Все было готово к началу опасного романа, но вместо того началась репетиция. Елена Дмитриевна готовила с Глинкой «Волшебный напиток», оперу Доницетти.
Они пели дуэт в полном согласии. «Волшебный напиток», изготовленный в Италии, пришелся как нельзя более по вкусу правнучке тульского кузнеца. Но Глинка упорствовал в прежнем своем мнении: ни в чем не была так хороша Елена Дмитриевна, как в отечественных песнях. И хотя пела она их редко, но именно они, норовистые, чуть было не разбили вдребезги задуманную в Коломне сонату.
Когда первое Аллегро было готово, а к нему прибавилось Анданте, в малахитовой зале было назначено собрание. Оно не было многочисленным и ничем не напоминало в этот раз музыкальных soires демидовской наследницы. За роялем сидела девица Лигле, музыкантша из Вены, альтовую партию готовился играть сам автор. Кроме Елены Дмитриевны, присутствовал всего лишь один гость, который хранил упорное молчание. Соната заново рождалась под малахитовыми колоннами уже не только в воображении сочинителя, но и в сознании приглашенных знатоков.

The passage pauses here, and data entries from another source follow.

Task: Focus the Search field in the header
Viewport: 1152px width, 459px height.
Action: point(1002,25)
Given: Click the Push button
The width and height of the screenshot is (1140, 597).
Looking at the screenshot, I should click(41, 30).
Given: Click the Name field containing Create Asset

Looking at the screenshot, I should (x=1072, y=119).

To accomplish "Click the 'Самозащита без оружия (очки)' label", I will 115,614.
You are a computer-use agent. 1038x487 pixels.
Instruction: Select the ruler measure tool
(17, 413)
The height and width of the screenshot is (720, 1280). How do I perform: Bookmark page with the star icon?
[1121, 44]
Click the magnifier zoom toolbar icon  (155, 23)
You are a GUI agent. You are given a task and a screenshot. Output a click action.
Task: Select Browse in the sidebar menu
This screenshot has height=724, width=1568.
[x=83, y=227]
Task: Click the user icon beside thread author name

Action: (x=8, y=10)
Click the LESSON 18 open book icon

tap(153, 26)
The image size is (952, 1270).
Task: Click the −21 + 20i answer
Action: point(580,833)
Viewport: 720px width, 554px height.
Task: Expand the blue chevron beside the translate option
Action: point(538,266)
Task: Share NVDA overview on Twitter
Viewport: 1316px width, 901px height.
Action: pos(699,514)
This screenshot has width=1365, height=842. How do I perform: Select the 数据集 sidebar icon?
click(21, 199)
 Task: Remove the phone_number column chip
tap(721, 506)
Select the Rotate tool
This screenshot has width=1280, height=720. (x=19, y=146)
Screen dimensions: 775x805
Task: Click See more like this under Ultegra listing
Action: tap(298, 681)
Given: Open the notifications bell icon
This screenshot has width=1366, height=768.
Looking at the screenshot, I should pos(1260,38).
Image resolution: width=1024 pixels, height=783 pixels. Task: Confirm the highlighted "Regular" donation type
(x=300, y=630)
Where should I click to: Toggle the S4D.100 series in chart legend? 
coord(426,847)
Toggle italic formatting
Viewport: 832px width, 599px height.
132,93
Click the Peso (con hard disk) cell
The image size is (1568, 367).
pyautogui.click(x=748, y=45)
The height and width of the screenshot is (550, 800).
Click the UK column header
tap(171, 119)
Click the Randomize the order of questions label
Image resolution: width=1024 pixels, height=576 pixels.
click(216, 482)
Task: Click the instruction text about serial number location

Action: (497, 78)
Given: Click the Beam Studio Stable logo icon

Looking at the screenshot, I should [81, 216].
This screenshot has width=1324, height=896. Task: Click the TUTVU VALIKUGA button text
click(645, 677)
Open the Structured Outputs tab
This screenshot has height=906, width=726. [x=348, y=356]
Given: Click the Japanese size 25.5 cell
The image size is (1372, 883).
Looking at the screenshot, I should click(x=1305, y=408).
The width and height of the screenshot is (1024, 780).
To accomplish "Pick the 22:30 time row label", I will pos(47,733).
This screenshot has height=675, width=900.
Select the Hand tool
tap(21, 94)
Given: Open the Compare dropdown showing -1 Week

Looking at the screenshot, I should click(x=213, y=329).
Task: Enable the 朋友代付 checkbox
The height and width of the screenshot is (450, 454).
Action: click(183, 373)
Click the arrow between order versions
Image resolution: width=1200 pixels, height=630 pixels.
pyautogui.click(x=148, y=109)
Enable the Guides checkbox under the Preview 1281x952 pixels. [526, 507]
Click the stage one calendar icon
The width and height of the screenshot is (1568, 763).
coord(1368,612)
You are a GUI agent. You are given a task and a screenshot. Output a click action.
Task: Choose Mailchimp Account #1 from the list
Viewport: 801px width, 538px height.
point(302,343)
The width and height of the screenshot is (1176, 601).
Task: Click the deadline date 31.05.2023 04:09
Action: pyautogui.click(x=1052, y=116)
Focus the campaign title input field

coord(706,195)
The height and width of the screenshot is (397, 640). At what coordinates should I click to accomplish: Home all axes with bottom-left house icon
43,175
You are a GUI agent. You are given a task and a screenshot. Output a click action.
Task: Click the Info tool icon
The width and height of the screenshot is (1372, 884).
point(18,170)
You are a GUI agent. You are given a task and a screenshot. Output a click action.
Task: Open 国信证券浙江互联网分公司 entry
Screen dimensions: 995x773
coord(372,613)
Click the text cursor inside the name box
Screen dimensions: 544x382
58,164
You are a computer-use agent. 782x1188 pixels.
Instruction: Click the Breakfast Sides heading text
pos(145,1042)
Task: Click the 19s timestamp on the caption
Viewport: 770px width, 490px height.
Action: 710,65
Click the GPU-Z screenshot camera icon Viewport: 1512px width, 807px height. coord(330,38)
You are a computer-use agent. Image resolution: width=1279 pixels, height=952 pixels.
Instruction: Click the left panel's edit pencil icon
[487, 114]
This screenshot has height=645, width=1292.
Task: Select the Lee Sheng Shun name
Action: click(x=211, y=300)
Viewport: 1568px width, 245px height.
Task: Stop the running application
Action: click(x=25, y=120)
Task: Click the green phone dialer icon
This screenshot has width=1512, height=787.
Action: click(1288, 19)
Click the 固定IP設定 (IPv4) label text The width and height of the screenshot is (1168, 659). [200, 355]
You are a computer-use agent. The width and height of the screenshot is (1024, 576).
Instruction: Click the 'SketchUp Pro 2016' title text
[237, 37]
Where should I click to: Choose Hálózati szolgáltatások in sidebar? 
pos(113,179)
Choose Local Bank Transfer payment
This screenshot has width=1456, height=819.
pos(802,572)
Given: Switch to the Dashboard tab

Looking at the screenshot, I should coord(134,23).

Но меньше всех мог насладиться плодом своих вдохновений сам сочинитель. Партия альта требовала той легкости и подвижности игры, которых он никак не мог добиться.
Едва кончилось исполнение, господин Бем первый нарушил молчание, наступившее в зале.
– Мсье Глинка, – с укором сказал концертмейстер, подойдя к ученику, – я всегда говорил вам… – и он разобрал все неловкости, допущенные артистом. – Вы есть вторая скрипка. Mon Dieu! Кто же посадил вас на солирующий альт?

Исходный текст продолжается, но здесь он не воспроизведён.